*WHAT THIS TASK INVOLVES*
Using the records below, give again exactly the lines from the line that contains "Company (1231, 1794)" through the line that contains "Operations (668, 1878)", both ends included, and only those.

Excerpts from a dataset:
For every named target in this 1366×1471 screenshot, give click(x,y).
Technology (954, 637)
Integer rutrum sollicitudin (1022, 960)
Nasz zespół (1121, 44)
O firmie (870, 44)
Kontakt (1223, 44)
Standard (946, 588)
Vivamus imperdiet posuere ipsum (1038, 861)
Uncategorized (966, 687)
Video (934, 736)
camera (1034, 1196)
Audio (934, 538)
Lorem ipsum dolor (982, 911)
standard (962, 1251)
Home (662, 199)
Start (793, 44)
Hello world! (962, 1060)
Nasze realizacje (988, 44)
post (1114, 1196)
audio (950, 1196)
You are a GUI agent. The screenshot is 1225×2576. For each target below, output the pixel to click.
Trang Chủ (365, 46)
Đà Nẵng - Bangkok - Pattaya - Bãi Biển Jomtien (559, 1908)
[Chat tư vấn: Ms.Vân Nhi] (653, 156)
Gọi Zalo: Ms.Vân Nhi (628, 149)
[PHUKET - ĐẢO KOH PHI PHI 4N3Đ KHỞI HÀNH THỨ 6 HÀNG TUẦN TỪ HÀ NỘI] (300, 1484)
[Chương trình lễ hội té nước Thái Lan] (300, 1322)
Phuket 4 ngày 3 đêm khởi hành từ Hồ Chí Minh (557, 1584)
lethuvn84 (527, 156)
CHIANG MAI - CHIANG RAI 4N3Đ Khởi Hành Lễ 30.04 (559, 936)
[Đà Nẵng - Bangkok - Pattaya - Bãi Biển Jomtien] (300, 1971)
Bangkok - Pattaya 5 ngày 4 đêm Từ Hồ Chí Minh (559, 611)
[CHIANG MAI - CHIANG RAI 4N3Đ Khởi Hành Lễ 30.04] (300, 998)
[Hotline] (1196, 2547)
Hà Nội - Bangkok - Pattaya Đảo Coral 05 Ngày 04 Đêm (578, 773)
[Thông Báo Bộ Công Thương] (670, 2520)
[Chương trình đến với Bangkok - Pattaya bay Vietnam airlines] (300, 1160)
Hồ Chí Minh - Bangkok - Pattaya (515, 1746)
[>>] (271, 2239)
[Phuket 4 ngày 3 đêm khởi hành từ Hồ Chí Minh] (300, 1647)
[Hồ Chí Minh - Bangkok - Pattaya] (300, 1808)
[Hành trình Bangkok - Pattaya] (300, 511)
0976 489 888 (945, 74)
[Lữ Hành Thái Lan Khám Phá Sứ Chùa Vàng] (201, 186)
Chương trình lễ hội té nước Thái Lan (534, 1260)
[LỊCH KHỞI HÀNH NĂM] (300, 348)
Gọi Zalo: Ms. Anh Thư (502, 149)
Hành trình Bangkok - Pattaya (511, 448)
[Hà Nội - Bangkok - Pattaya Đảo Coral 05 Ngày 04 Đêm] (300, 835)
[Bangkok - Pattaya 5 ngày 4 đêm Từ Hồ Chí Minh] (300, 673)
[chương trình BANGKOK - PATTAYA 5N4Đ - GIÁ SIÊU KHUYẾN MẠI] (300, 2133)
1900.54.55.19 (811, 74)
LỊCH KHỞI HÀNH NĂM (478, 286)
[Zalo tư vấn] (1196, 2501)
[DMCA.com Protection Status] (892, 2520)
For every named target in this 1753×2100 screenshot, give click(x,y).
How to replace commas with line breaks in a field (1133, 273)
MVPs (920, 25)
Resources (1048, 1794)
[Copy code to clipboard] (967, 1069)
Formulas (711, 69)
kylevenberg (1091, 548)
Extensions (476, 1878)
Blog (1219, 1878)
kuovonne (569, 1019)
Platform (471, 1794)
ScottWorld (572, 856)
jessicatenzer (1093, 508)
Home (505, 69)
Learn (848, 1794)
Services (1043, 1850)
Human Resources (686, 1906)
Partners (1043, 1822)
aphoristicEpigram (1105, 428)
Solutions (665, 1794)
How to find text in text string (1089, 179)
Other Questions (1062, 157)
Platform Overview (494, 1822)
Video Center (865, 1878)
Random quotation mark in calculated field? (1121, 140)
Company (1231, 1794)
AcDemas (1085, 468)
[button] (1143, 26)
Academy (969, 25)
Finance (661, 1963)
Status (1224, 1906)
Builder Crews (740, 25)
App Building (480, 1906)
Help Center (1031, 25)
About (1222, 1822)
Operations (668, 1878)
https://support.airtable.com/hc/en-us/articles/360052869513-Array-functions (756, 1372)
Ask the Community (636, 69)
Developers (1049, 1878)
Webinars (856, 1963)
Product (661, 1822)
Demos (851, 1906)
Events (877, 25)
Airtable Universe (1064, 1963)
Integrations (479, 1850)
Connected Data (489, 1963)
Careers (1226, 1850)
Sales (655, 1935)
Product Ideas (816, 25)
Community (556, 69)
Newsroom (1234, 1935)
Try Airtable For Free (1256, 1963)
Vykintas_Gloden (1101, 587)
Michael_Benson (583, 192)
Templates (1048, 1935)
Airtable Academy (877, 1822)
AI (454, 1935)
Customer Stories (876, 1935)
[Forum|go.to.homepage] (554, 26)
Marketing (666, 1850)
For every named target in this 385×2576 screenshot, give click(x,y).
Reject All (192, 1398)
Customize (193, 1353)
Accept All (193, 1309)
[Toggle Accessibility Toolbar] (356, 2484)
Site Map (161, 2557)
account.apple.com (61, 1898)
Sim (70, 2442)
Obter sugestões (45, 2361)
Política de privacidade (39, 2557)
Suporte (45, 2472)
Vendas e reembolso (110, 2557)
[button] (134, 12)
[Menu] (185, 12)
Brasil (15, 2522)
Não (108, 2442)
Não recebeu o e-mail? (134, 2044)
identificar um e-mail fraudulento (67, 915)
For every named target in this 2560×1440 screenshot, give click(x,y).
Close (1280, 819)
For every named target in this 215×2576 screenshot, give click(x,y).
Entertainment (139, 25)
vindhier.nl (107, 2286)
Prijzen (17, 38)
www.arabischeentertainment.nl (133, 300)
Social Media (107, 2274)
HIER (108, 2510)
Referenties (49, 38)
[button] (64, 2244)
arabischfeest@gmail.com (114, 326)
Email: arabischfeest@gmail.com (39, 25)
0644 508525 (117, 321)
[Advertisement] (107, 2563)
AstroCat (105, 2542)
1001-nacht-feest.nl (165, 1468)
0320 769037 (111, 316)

*YOUR RESPONSE*
Company (1231, 1794)
AcDemas (1085, 468)
[button] (1143, 26)
Academy (969, 25)
Finance (661, 1963)
Status (1224, 1906)
Builder Crews (740, 25)
App Building (480, 1906)
Help Center (1031, 25)
About (1222, 1822)
Operations (668, 1878)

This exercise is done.